Havia uma ameaça de que os produtos brasileiros tivessem uma sobretaxa de 25%, o que conseguiu ser evitado depois de um período de negociações. Ainda assim, a redução da cota é um sinal negativo para as exportações brasileiras.

"Os Estados Unidos e o Brasil realizarão novas consultas em dezembro de 2020 para discutir o estado do comércio de aço entre os dois países à luz das condições de mercado então prevalecentes", indicou.

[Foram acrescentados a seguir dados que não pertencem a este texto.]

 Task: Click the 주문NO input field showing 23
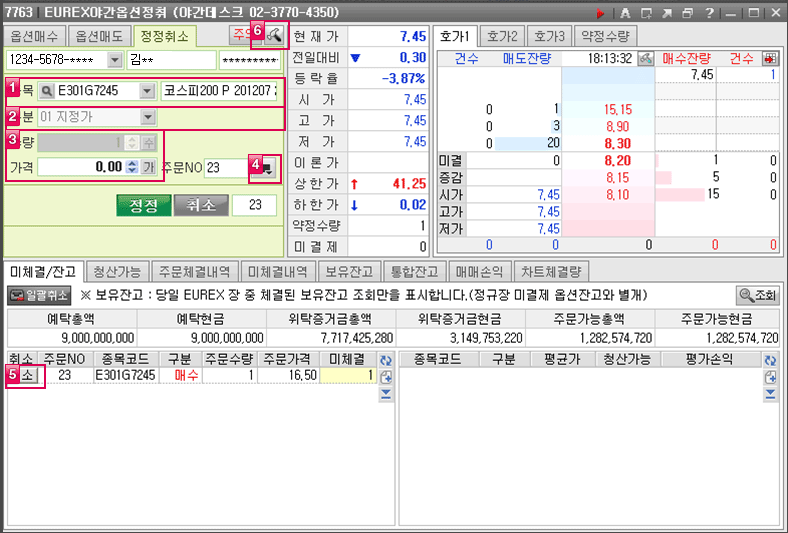(x=226, y=167)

Desde que assumiu, o presidente Jair Bolsonaro passou a manter Washington como a prioridade em sua política externa. O governo brasileiro deu acesso ao trigo americano, abandonou o status de país em desenvolvimento, cedeu em questões estratégicas e modificou votos históricos do país na ONU para se alinhar com o voto americano.

A expectativa era de que, com isso, haveria uma retribuição do governo americano em diversas áreas, inclusive no setor comercial.

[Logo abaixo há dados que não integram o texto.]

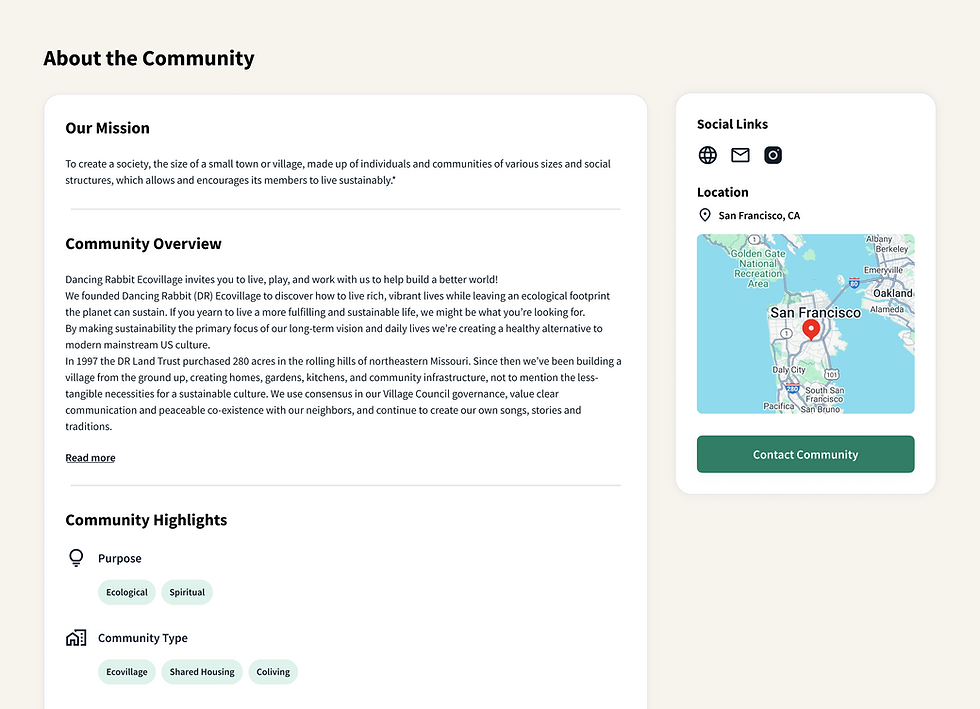This screenshot has height=709, width=980.
Task: Click the Community Overview heading
Action: 143,244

Brasil não critica decisão e nem ameaça levar caso à OMC

O Itamaraty, numa nota divulgada na noite deste sábado, manteve a esperança de que um acordo será encontrado com a Casa Branca e evitou tecer qualquer tipo de crítica à decisão que gera perdas de receitas aos exportadores. O governo brasileiro, às vésperas da eleição de seu aliado em Washington, ainda sinalizou que espera uma recuperação do setor siderúrgico americano.

O conteúdo não sugere qualquer iniciativa para questionar a cota na OMC ou abrir qualquer tipo de tensão contra o aliado em um momento decisivo para sua manutenção no poder.

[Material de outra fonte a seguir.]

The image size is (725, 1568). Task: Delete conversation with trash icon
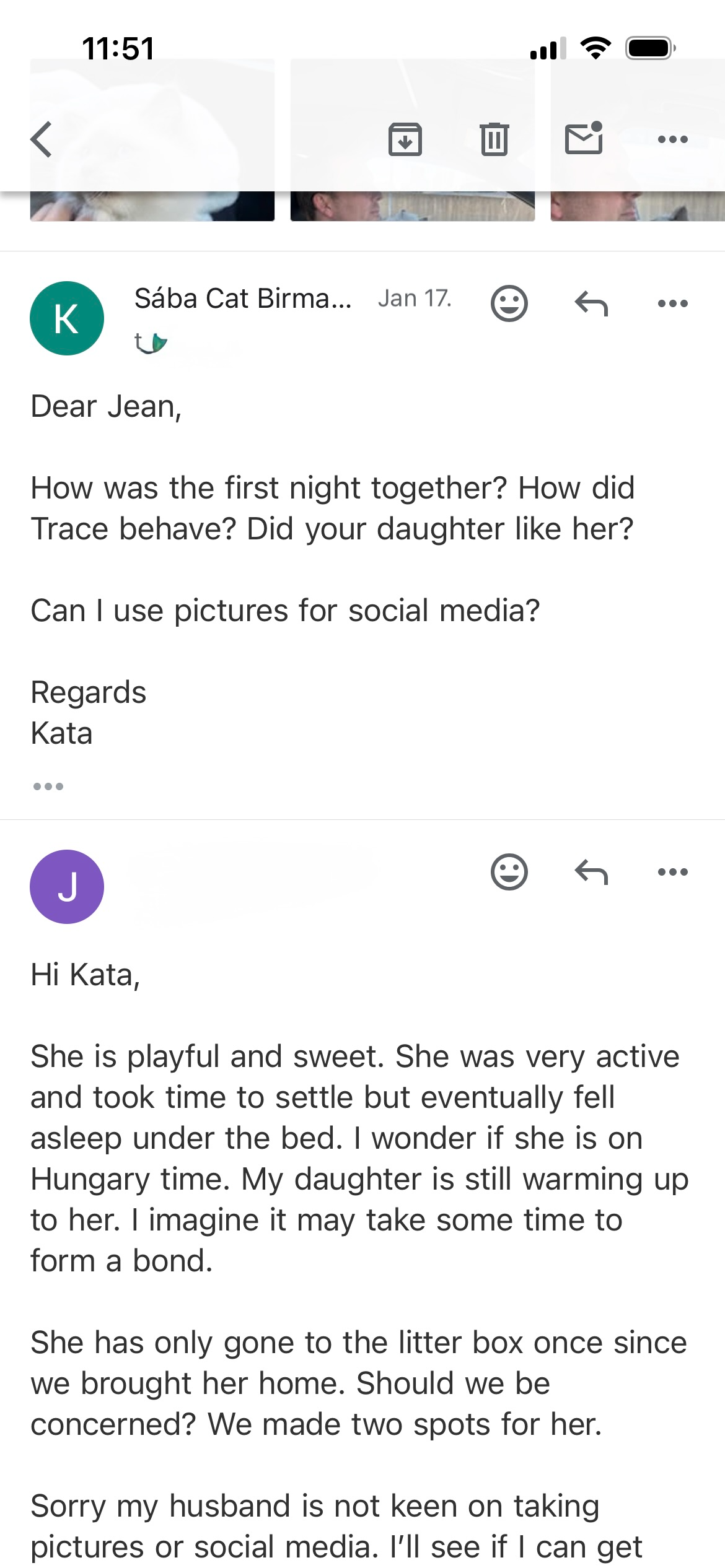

"O governo dos EUA anunciou a redução da quota para as exportações de aço semi-acabado do Brasil", afirma o governo. "A medida mantém a isenção de tarifas sobre o comércio bilateral do produto intra-quota, a exemplo do que ocorreu em 2019 como resultado de contato entre os presidentes Jair Bolsonaro e Donald Trump", apontou.

"O governo brasileiro mantém a firme expectativa de que a recuperação do setor siderúrgico dos EUA, o diálogo franco e construtivo na matéria, a ser retomado em dezembro próximo, e a excepcional qualidade das relações bilaterais permitirão o pleno restabelecimento e mesmo a elevação dos níveis de comércio de aço semi-acabado", disse o Itamaraty.

"Essa perspectiva coaduna-se com os atuais esforços conjuntos de integração ainda maior das economias dos dois países", completou.